#### Given problem:
Output the entries from the start through the line that contains "[x=65, y=23]", inclusive, as a Markdown table with the columns Row and Text. Skip blank lines and leave the pictures out.

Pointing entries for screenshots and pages

↓

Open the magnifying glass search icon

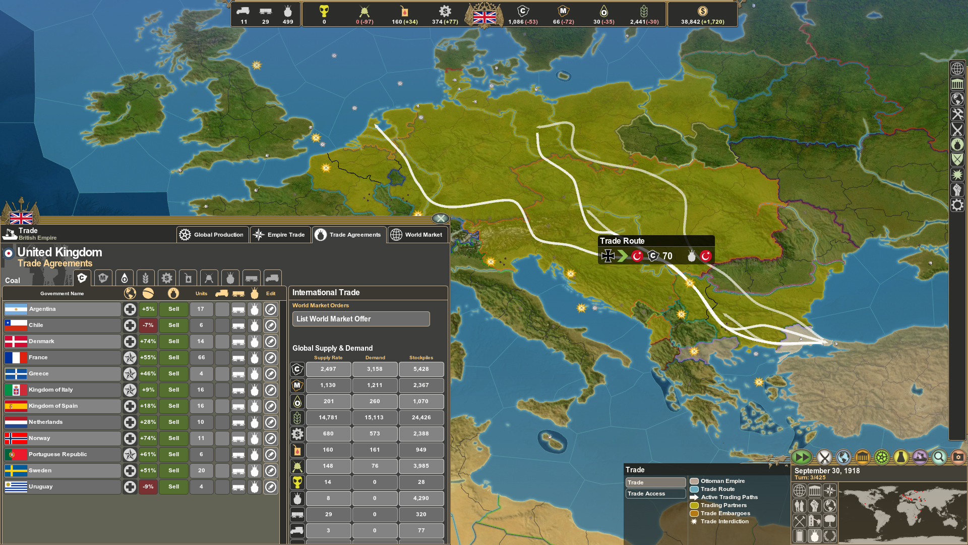point(938,457)
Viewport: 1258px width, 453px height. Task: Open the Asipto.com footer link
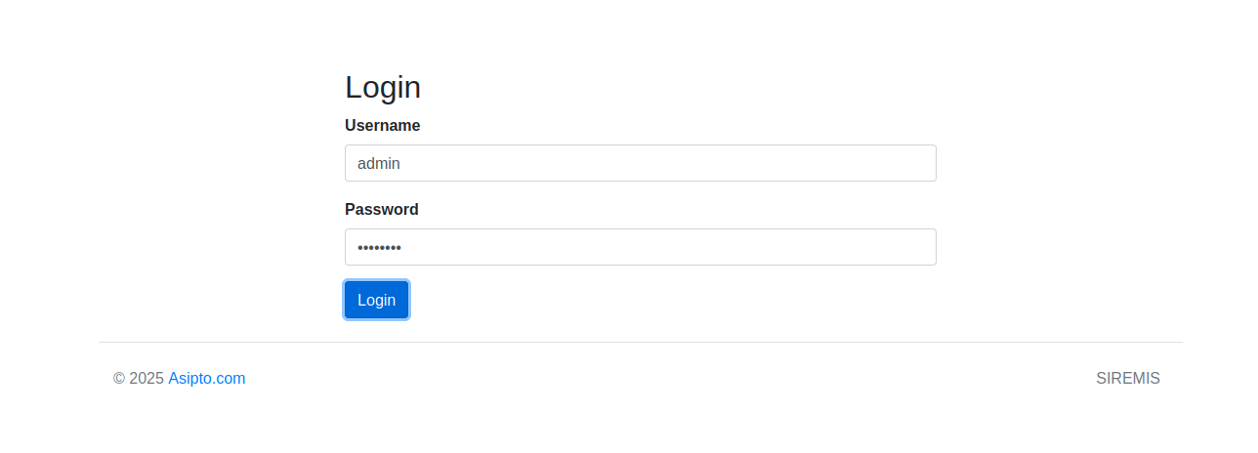pos(207,378)
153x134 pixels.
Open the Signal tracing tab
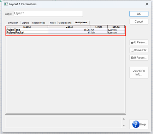[x=65, y=23]
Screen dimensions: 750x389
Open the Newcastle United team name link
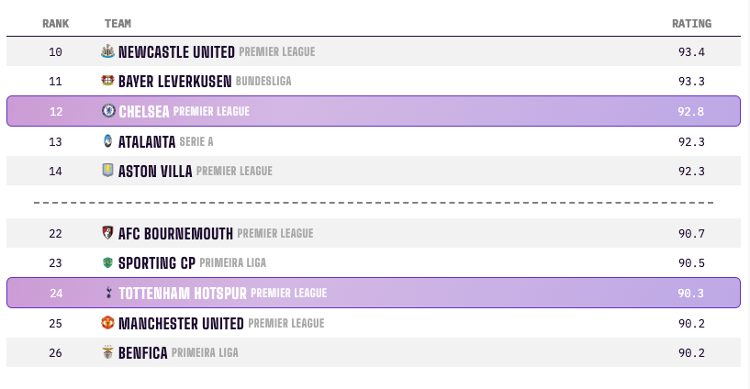tap(176, 51)
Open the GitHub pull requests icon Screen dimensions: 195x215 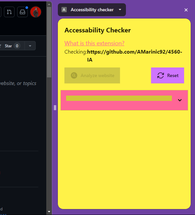9,12
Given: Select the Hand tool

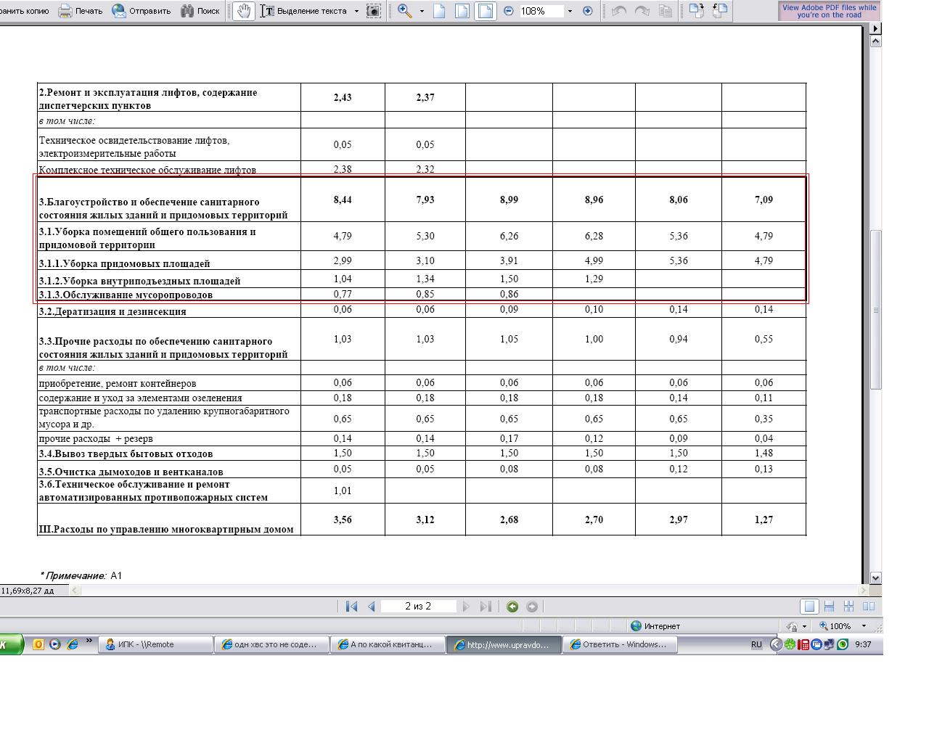Looking at the screenshot, I should (x=244, y=11).
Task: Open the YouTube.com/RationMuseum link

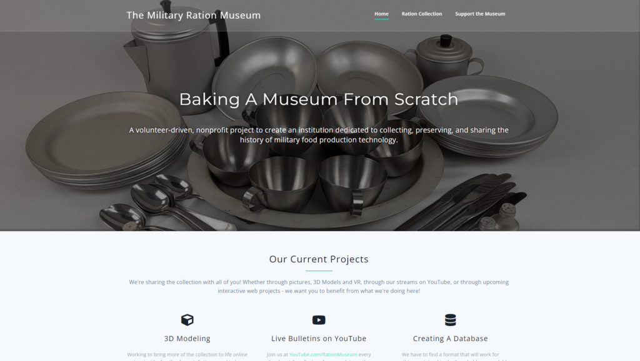Action: coord(323,355)
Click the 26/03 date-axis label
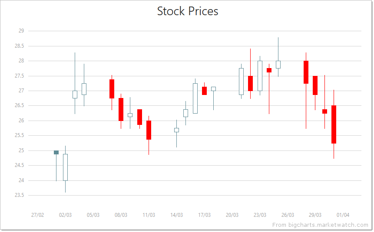The height and width of the screenshot is (232, 374). point(288,215)
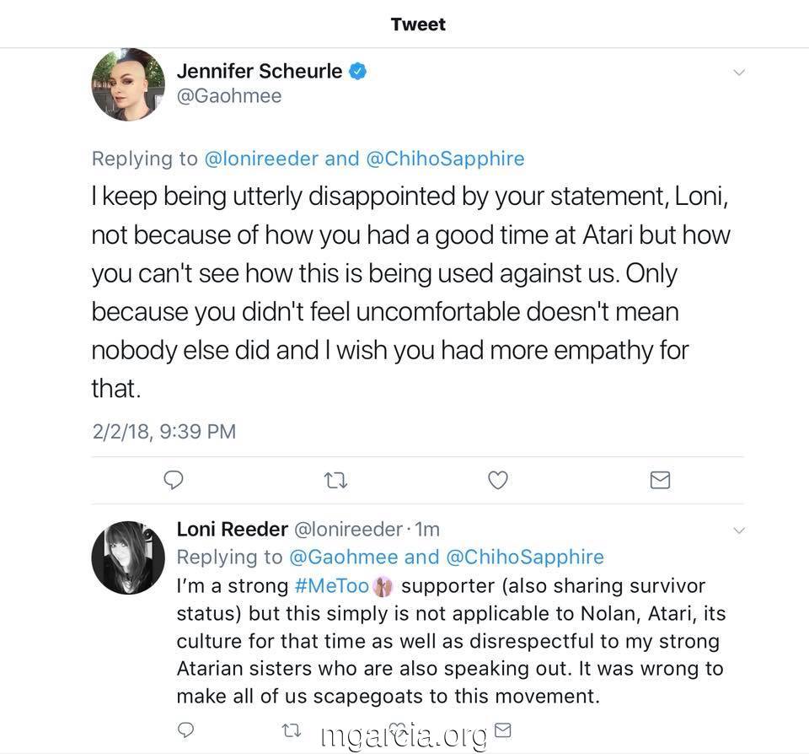Share Loni Reeder's reply via message icon
This screenshot has height=754, width=809.
pyautogui.click(x=503, y=730)
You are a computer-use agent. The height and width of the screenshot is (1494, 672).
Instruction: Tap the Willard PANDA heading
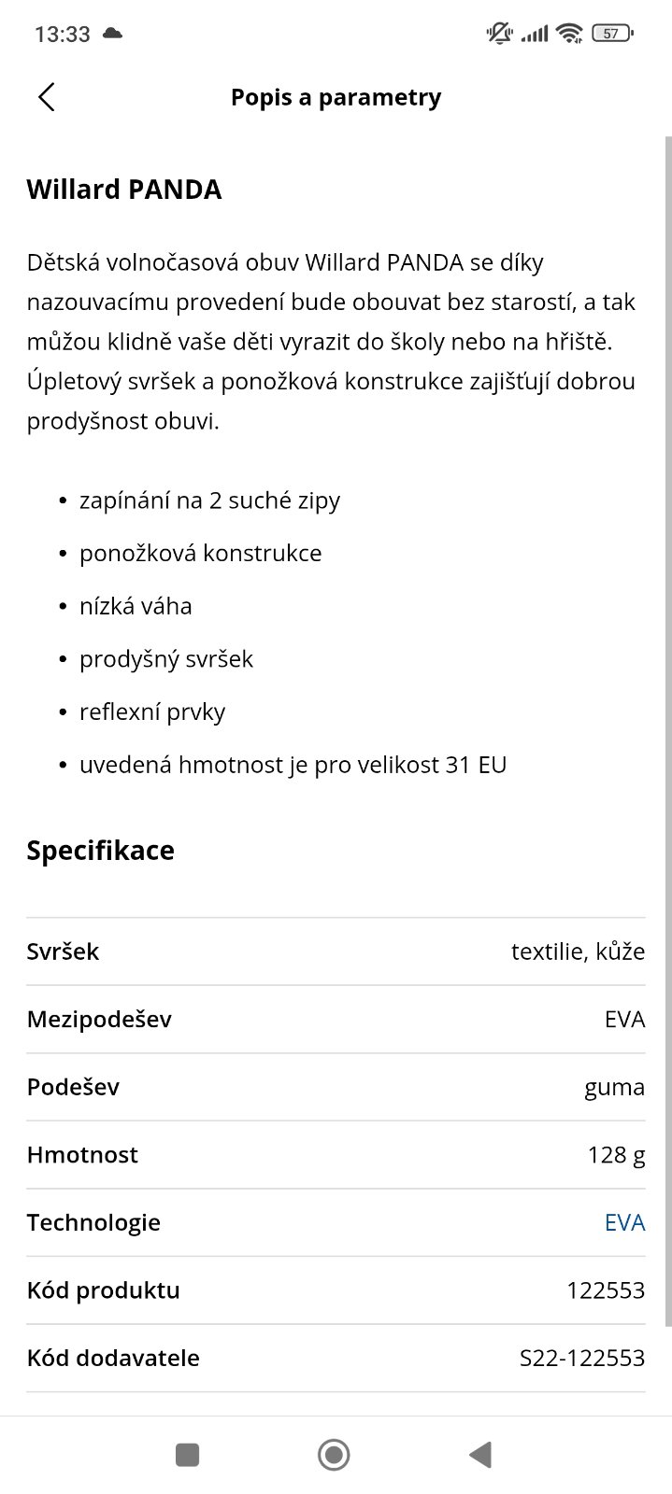(124, 190)
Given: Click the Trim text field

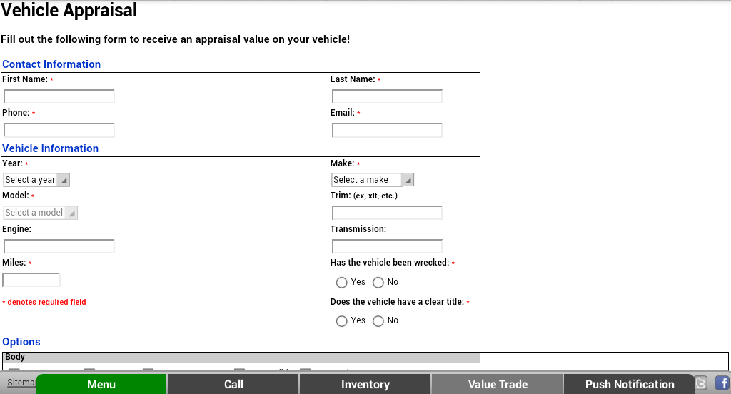Looking at the screenshot, I should [387, 213].
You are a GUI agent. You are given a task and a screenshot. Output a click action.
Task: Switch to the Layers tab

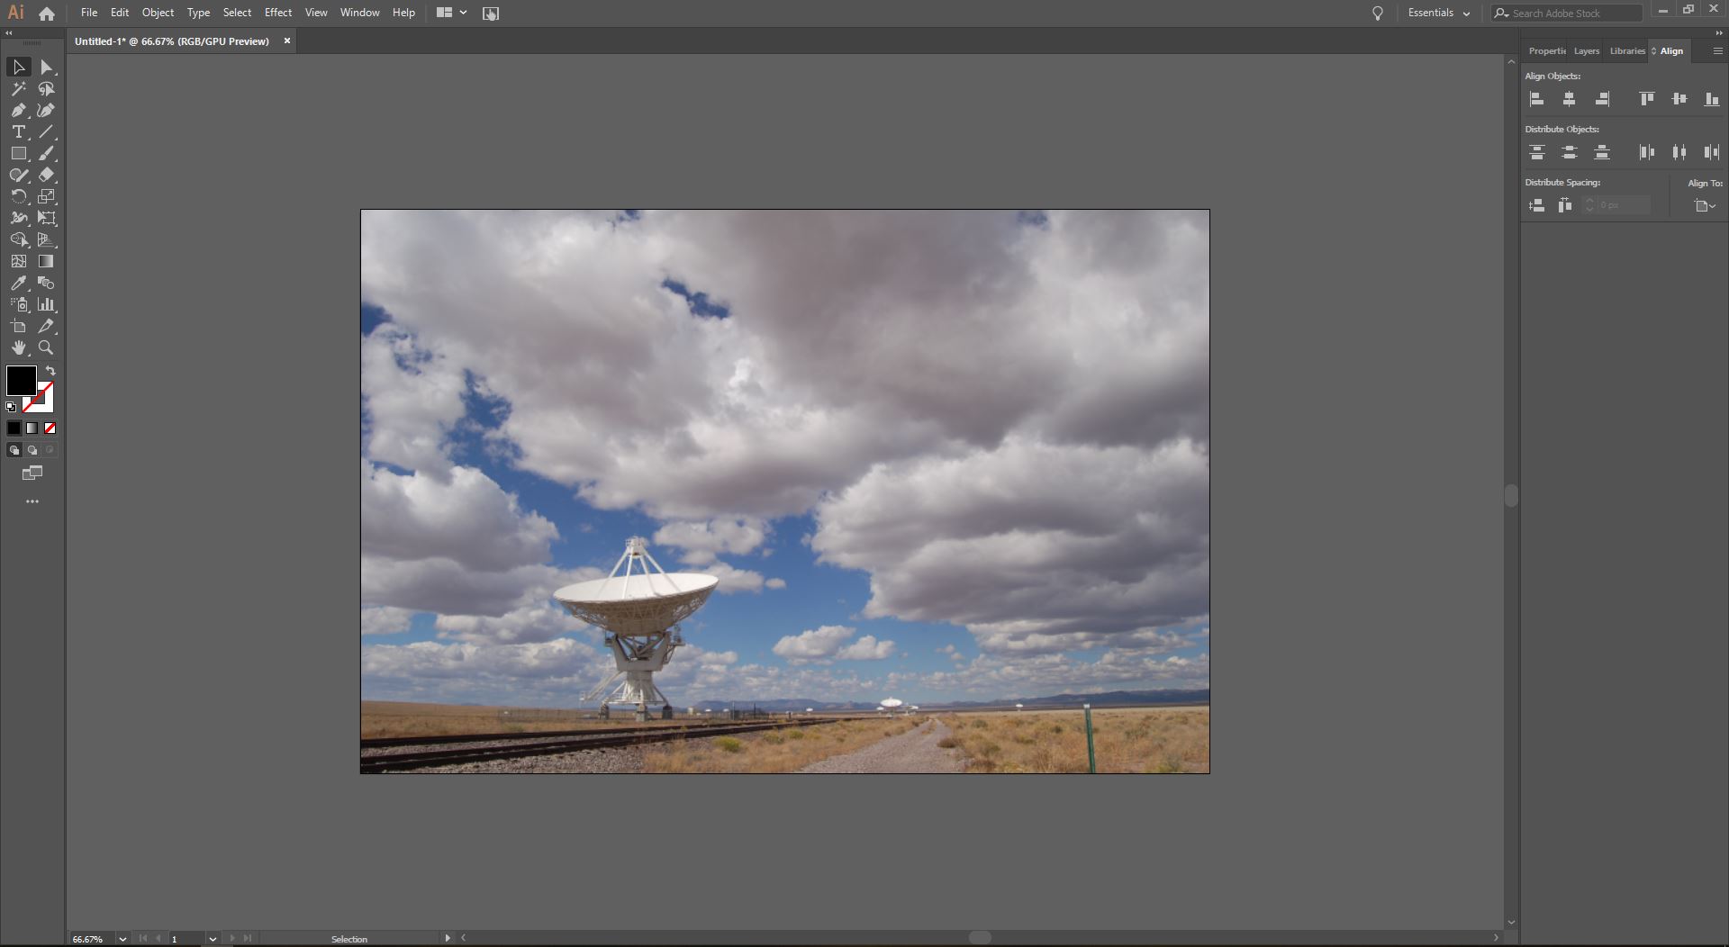tap(1586, 50)
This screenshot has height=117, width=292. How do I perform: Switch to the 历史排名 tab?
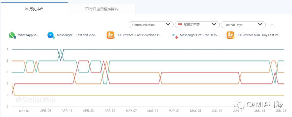click(34, 9)
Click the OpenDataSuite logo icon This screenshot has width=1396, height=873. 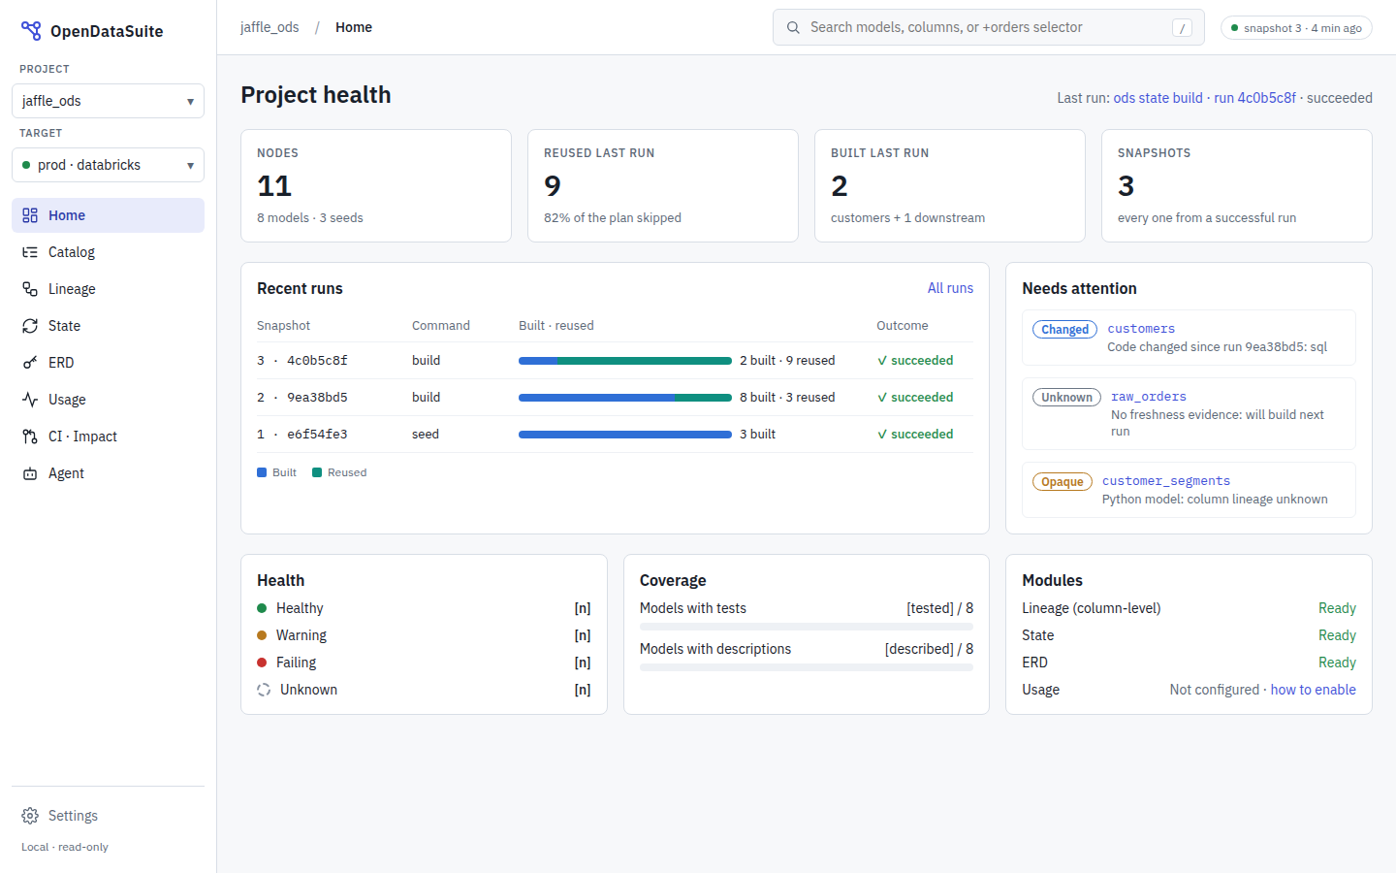click(x=31, y=31)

↑

#### Task response:
| Row | Text |
|---|---|
| 1 | Open the magnifying glass search icon |
| 2 | point(938,457) |
| 3 | Viewport: 1258px width, 453px height. Task: Open the Asipto.com footer link |
| 4 | pos(207,378) |
| 5 | 153x134 pixels. |
| 6 | Open the Signal tracing tab |
| 7 | [x=65, y=23] |